Web of history: Reena Kallat’s installation
Reena Kallat’s installation at the Bhau Daji Lad Museum is a take on colonial street names that have made way for indigenous ones.
From afar, you’d be forgiven for thinking there’s a giant spider web sprawled across the front façade of Bhau Daji lad Museum in Byculla. But move closer and you’d see that it’s a massive installation created by artist Reena Kallat, by stringing together a number of rubber stamps.
Each stamp bears an old, colonial name of one of the city’s streets, which since then has been rechristened with a more indigenous name. “Some street names have held meanings in people’s lives and are reflections of the city and the transformation it has undergone. In fact, the museum too was originally named Victoria and Albert museum. It houses and archives several pieces that reflect our industrial and artisanal past. There are statues that carry the original names of the streets where they were placed,” explains Kallat.
The installation has been created as part of ZegnArt Public, a collaboration between Italy’s Ermenegildo Zegna Group and the city museum. The initiative also includes a series of workshops conducted by Kallat and a residency grant for an Indian artist less than 32 years of age.

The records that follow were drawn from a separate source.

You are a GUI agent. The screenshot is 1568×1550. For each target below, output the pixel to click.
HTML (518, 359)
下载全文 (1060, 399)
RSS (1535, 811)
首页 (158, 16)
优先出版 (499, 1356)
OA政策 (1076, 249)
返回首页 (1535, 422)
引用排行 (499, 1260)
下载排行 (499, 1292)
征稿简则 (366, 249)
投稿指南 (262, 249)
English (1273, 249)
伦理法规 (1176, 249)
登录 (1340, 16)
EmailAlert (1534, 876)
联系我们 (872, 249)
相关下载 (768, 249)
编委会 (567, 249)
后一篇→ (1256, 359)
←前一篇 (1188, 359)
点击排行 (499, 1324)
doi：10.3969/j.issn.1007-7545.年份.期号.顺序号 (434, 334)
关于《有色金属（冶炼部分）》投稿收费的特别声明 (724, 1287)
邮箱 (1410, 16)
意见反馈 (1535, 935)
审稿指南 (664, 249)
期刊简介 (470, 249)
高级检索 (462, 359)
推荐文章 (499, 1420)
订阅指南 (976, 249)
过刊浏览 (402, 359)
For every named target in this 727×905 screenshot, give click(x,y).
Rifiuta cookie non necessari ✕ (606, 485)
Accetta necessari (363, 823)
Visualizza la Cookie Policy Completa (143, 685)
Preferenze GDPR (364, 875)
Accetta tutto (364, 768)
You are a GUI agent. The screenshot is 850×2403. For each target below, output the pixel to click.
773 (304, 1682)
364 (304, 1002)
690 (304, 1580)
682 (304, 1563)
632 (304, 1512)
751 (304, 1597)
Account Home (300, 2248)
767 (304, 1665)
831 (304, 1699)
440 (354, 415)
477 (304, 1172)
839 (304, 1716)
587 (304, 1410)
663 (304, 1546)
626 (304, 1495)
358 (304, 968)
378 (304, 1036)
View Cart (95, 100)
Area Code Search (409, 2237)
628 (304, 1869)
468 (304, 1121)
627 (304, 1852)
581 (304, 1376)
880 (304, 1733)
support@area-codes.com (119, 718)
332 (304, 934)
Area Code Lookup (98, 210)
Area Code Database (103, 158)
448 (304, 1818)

Kallat claims that over the past decade, she has used rubber stamps in many of her works. “They are symbolic of the bureaucratic practice. They can confirm or obscure identities by either endorsing names or stamping them out of existence,” she says. “Arthur Road is now Sane Guruji Marg, while Clark Road is Keshavrao Khadye Marg. Their history is parallel to the museum’s history. In the process, I had the joy of learning about their history and transformation.”
As part of the agreement, the installation will be up for viewing till April 14 and the dates may be extended. The museum is understood to have agreed to showcase it three times over the next decade.